The downside of traditional mountaineering dress is when a storm hits. As you can’t put up an umbrella, all you can do is wrap it tightly in the straw mat and tough things out. I once got caught in this way while climbing Kaikoma from the Todai valley, and I still remember how we struggled to avoid succumbing to the cold. In those days, we’d stay the night at the summit, so as to enjoy the view of sunrise at leisure on the next day, as we felt safe sleeping on an open summit, even if it was colder, rather than camping in a gloomy wood. As for food, I sometimes walked carrying enough large balls of baked rice for three days, but I doubt if such tribulations can be imagined by anybody who hasn’t experienced them.

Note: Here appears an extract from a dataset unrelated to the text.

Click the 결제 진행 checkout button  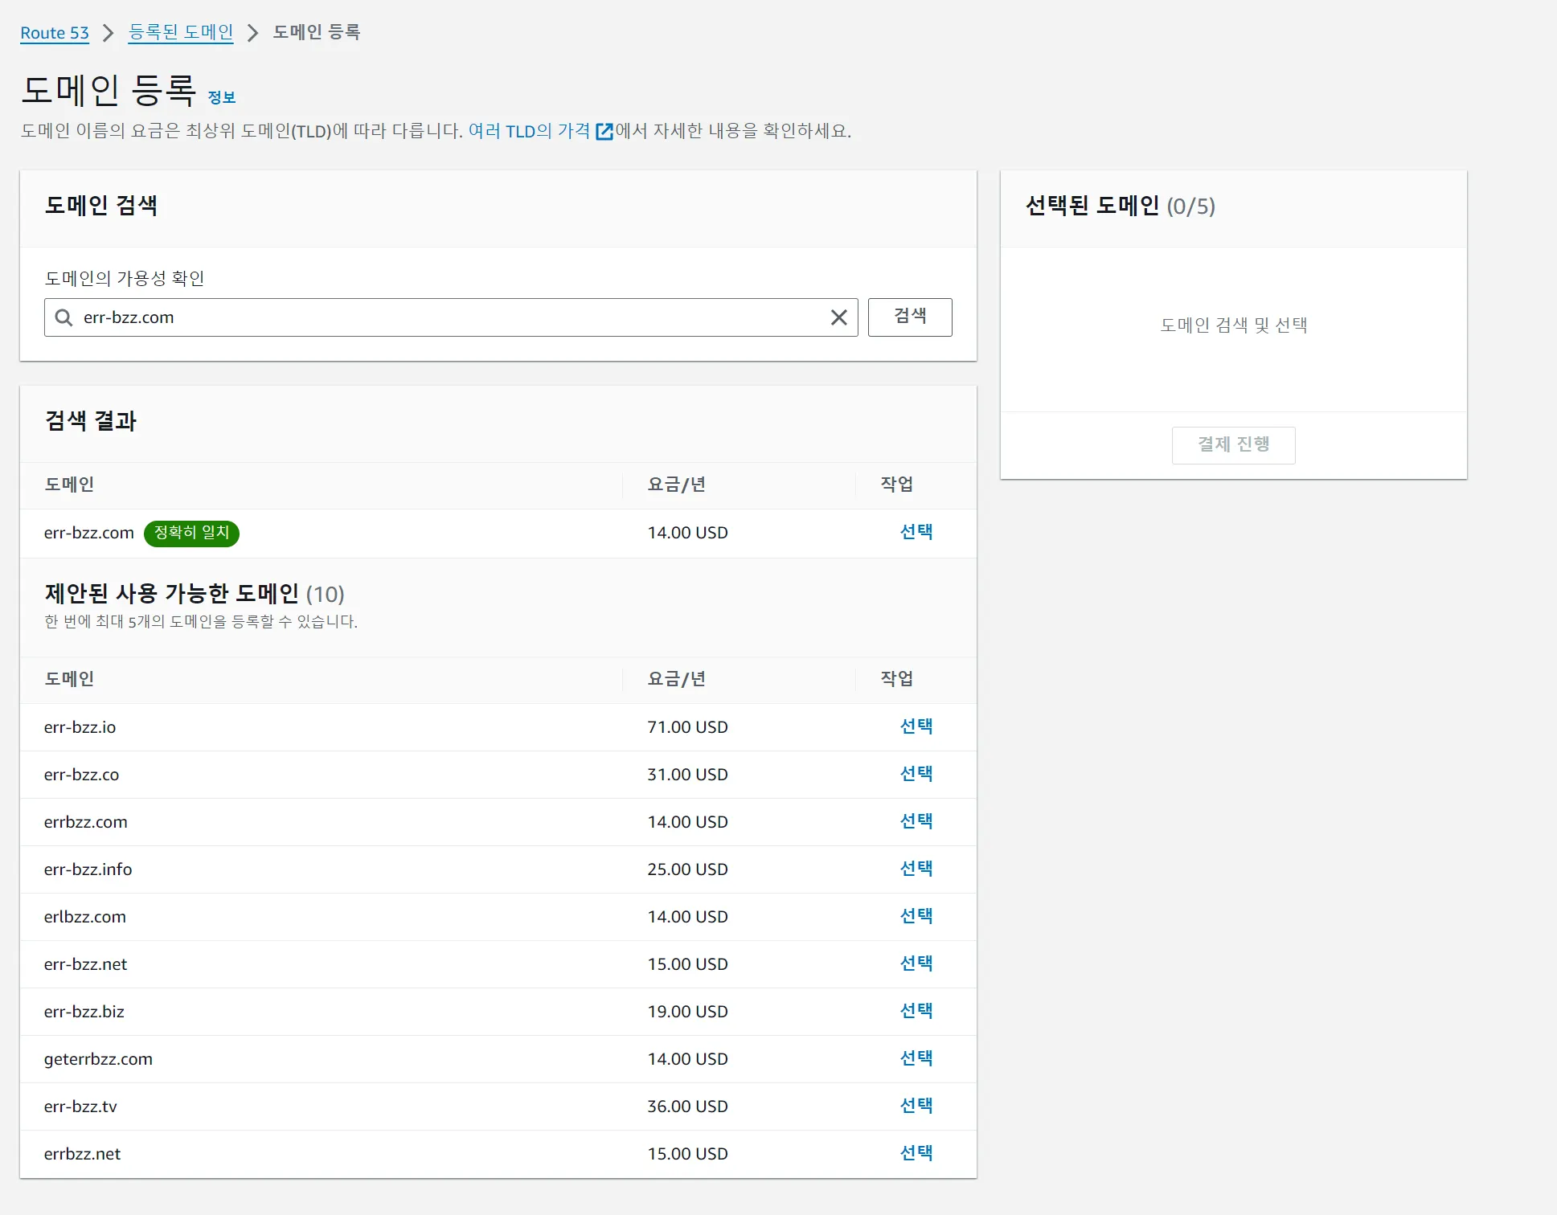(x=1233, y=444)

Well, I’ve rambled on for long enough with my talk, but if you’ve learned something from it about the way mountain-climbing was in those days, then I will consider myself more than amply rewarded.

References

This is a beta translation of a chapter (登山談義) from Mountain Memories (山の憶い出), as republished by Heibonsha in 1999 and edited by Ohmori Hisao. Kogure Ritarō (1873-1944) grew up in a mountain village where people still made regular pilgrimages to Mt Fuji and Ontake. He made his way via the new Meiji educational system to Tokyo, where he joined the Japanese Alpine Club a few years after it was founded, and later became its president. For more about the celebrated mountain meeting at Kirigamine in August 1935, see the introduction to One Hundred Mountains of Japan.